Rewrite the listing below, replacing every "computer-use agent" with "screen assistant" and changing nothing else.

-- Start Material provided --

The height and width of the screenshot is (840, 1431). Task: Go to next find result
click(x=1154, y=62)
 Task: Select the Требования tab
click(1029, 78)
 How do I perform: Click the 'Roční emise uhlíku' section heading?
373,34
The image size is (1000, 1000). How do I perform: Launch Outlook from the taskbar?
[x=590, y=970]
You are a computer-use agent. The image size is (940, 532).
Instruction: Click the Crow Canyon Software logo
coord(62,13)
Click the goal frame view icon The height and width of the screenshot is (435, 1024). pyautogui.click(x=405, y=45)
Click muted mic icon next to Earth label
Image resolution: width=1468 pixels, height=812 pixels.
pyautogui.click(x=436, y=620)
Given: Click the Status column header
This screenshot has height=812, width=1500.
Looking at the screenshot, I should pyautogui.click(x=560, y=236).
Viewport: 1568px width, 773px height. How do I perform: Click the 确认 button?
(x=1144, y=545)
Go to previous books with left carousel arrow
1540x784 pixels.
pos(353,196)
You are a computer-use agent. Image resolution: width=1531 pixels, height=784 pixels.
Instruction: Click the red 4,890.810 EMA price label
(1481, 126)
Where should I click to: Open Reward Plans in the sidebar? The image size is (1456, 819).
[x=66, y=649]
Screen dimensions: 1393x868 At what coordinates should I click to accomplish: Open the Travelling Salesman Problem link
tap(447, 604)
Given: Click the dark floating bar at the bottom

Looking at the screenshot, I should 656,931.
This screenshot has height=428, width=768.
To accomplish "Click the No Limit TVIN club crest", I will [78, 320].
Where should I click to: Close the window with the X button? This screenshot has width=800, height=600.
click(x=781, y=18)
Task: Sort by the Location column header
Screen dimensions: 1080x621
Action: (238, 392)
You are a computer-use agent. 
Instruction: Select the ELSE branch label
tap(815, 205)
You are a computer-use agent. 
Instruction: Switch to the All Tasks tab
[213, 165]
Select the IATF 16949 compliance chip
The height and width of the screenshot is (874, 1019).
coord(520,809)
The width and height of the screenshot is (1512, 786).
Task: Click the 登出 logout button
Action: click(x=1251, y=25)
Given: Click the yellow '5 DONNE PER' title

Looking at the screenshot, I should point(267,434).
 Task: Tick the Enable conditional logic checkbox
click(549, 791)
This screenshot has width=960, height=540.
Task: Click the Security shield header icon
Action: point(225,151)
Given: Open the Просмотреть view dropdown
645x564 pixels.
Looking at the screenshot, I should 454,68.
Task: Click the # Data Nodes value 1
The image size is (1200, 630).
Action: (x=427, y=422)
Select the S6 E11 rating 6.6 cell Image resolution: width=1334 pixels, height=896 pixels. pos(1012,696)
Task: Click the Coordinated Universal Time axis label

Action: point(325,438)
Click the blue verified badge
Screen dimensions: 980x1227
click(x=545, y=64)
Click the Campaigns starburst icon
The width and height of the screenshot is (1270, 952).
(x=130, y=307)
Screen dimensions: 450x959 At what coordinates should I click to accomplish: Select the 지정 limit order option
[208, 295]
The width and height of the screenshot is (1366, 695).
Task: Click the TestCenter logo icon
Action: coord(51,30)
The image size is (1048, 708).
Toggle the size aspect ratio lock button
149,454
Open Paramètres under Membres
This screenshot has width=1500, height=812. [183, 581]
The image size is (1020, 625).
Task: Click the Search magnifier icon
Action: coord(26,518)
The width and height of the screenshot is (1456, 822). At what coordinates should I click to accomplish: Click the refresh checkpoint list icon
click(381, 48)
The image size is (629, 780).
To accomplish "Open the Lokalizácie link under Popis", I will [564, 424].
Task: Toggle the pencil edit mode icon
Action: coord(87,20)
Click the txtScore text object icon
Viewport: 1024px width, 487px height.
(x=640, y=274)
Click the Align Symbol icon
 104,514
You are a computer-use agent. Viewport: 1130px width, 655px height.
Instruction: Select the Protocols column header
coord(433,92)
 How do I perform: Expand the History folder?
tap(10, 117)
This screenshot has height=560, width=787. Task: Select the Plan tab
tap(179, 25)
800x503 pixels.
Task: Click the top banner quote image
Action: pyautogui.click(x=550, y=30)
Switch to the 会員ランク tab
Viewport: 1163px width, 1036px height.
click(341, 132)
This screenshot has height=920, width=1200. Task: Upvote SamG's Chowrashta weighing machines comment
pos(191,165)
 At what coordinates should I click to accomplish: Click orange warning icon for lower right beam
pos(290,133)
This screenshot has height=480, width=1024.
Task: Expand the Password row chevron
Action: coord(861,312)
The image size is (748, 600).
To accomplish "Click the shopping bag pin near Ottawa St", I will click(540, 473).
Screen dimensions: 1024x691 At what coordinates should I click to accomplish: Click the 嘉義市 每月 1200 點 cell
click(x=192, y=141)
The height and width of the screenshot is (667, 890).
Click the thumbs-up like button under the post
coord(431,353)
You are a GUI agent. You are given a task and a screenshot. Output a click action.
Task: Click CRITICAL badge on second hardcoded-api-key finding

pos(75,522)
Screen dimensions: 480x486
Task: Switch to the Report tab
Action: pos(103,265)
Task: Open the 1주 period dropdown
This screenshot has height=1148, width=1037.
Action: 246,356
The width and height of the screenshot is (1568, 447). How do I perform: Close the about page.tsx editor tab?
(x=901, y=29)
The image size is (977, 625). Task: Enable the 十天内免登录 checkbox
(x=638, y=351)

-- End Material provided --

- **Solution to this problem**
The height and width of the screenshot is (840, 1431). Task: Go to next find result
click(x=1154, y=62)
 Task: Select the Требования tab
click(1029, 78)
 How do I perform: Click the 'Roční emise uhlíku' section heading?
373,34
The image size is (1000, 1000). How do I perform: Launch Outlook from the taskbar?
[x=590, y=970]
You are a screen assistant. The image size is (940, 532).
Instruction: Click the Crow Canyon Software logo
coord(62,13)
Click the goal frame view icon The height and width of the screenshot is (435, 1024). pyautogui.click(x=405, y=45)
Click muted mic icon next to Earth label
Image resolution: width=1468 pixels, height=812 pixels.
pyautogui.click(x=436, y=620)
Given: Click the Status column header
This screenshot has height=812, width=1500.
Looking at the screenshot, I should pyautogui.click(x=560, y=236).
Viewport: 1568px width, 773px height. How do I perform: Click the 确认 button?
(x=1144, y=545)
Go to previous books with left carousel arrow
1540x784 pixels.
pos(353,196)
You are a screen assistant. Image resolution: width=1531 pixels, height=784 pixels.
Instruction: Click the red 4,890.810 EMA price label
(1481, 126)
Where should I click to: Open Reward Plans in the sidebar? The image size is (1456, 819).
[x=66, y=649]
Screen dimensions: 1393x868 At what coordinates should I click to accomplish: Open the Travelling Salesman Problem link
tap(447, 604)
Given: Click the dark floating bar at the bottom

Looking at the screenshot, I should 656,931.
This screenshot has height=428, width=768.
To accomplish "Click the No Limit TVIN club crest", I will [78, 320].
Where should I click to: Close the window with the X button? This screenshot has width=800, height=600.
click(x=781, y=18)
Task: Sort by the Location column header
Screen dimensions: 1080x621
Action: (238, 392)
You are a screen assistant. 
Instruction: Select the ELSE branch label
tap(815, 205)
You are a screen assistant. 
Instruction: Switch to the All Tasks tab
[213, 165]
Select the IATF 16949 compliance chip
The height and width of the screenshot is (874, 1019).
coord(520,809)
The width and height of the screenshot is (1512, 786).
Task: Click the 登出 logout button
Action: click(x=1251, y=25)
Given: Click the yellow '5 DONNE PER' title

Looking at the screenshot, I should point(267,434).
 Task: Tick the Enable conditional logic checkbox
click(549, 791)
This screenshot has width=960, height=540.
Task: Click the Security shield header icon
Action: point(225,151)
Given: Open the Просмотреть view dropdown
645x564 pixels.
Looking at the screenshot, I should 454,68.
Task: Click the # Data Nodes value 1
The image size is (1200, 630).
Action: (x=427, y=422)
Select the S6 E11 rating 6.6 cell Image resolution: width=1334 pixels, height=896 pixels. pos(1012,696)
Task: Click the Coordinated Universal Time axis label

Action: point(325,438)
Click the blue verified badge
Screen dimensions: 980x1227
click(x=545, y=64)
Click the Campaigns starburst icon
The width and height of the screenshot is (1270, 952).
(x=130, y=307)
Screen dimensions: 450x959 At what coordinates should I click to accomplish: Select the 지정 limit order option
[208, 295]
The width and height of the screenshot is (1366, 695).
Task: Click the TestCenter logo icon
Action: coord(51,30)
The image size is (1048, 708).
Toggle the size aspect ratio lock button
149,454
Open Paramètres under Membres
This screenshot has width=1500, height=812. [183, 581]
The image size is (1020, 625).
Task: Click the Search magnifier icon
Action: coord(26,518)
The width and height of the screenshot is (1456, 822). At what coordinates should I click to accomplish: Click the refresh checkpoint list icon
click(381, 48)
The image size is (629, 780).
To accomplish "Open the Lokalizácie link under Popis", I will [564, 424].
Task: Toggle the pencil edit mode icon
Action: coord(87,20)
Click the txtScore text object icon
Viewport: 1024px width, 487px height.
(x=640, y=274)
Click the Align Symbol icon
 104,514
You are a screen assistant. Viewport: 1130px width, 655px height.
Instruction: Select the Protocols column header
coord(433,92)
 How do I perform: Expand the History folder?
tap(10, 117)
This screenshot has height=560, width=787. Task: Select the Plan tab
tap(179, 25)
800x503 pixels.
Task: Click the top banner quote image
Action: pyautogui.click(x=550, y=30)
Switch to the 会員ランク tab
Viewport: 1163px width, 1036px height.
click(341, 132)
This screenshot has height=920, width=1200. Task: Upvote SamG's Chowrashta weighing machines comment
pos(191,165)
 At what coordinates should I click to accomplish: Click orange warning icon for lower right beam
pos(290,133)
This screenshot has height=480, width=1024.
Task: Expand the Password row chevron
Action: coord(861,312)
The image size is (748, 600).
To accomplish "Click the shopping bag pin near Ottawa St", I will click(540, 473).
Screen dimensions: 1024x691 At what coordinates should I click to accomplish: Click the 嘉義市 每月 1200 點 cell
click(x=192, y=141)
The height and width of the screenshot is (667, 890).
Click the thumbs-up like button under the post
coord(431,353)
You are a GUI agent. You are given a task and a screenshot. Output a click action.
Task: Click CRITICAL badge on second hardcoded-api-key finding

pos(75,522)
Screen dimensions: 480x486
Task: Switch to the Report tab
Action: pos(103,265)
Task: Open the 1주 period dropdown
This screenshot has height=1148, width=1037.
Action: 246,356
The width and height of the screenshot is (1568, 447). How do I perform: Close the about page.tsx editor tab?
(x=901, y=29)
The image size is (977, 625). Task: Enable the 十天内免登录 checkbox
(x=638, y=351)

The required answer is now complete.